Z ust osób zarządzających wielkimi spółkami w Polsce, często można usłyszeć stwierdzenie, że wyrośli na produkcji tego, czym nie chciał zajmować się Zachód. Firmy wdrażały strategicznie zaplanowany plan produkcji, który umożliwiał wybicie się ponad konkurencję, dzięki terminowemu dostarczeniu wyrobu gotowego spoza katalogu. Taki produkt zapewniał identyczne parametry jak „standard”, jednak przy zachowaniu rozsądnej ceny.
Często kluczem do takiej elastyczności było zatrudnianie dużej ilości pracowników generujących relatywnie niskie koszty. Pracodawcy mogli zatrudnić trzech lub nawet czterech pracowników za równowartość tego, co zarabiał jeden pracownik za naszą zachodnią granicą. Dzięki temu, nad jednym, niestandardowym zleceniem mogło pracować kilkakrotnie więcej osób niż u konkurencji, zachowując tą samą cenę. Nie bez znaczenia oczywiście jest też nasza wrodzona zdolność do improwizacji i szukania prostych rozwiązań, te jednak stanowiły wówczas tylko kropkę nad „i” a nie fundament.

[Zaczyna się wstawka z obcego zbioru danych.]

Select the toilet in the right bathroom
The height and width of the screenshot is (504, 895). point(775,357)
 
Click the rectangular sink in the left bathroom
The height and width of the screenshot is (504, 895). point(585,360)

Komu jest potrzebny konfigurator produktu ERP?
Dzisiaj jednak zasady gry trochę się zmieniają. Rynek wymusza na producentach coraz większą elastyczność. Klienci pragną otrzymywać produkt indywidualny, nowoczesny, spersonalizowany. Bardzo dobrze widać to w branży dóbr konsumpcyjnych. Dzisiaj nie wystarczy być firmą produkującą i wypuszczającą smartfony na rynek. Aby utrzymać się w branży, należy raz w roku wypuszczać nową linię modelową, która być może niewiele różni się od poprzednika, ale ma wyższy numerek i atrakcyjny wyróżnik, którym można się pochwalić. Podobnie rzecz ma się z produkcją samochodów. Na początku historii przemysłu Henry Ford powiedział, że jego auto może mieć dowolny kolor, byleby był to czarny. Wynikało to z prostego założenia o ograniczeniu linii produkcyjnej jako takiej. Dawało to szansę szybkiej produkcji, choć oczywiście z konsekwencją powtarzalności.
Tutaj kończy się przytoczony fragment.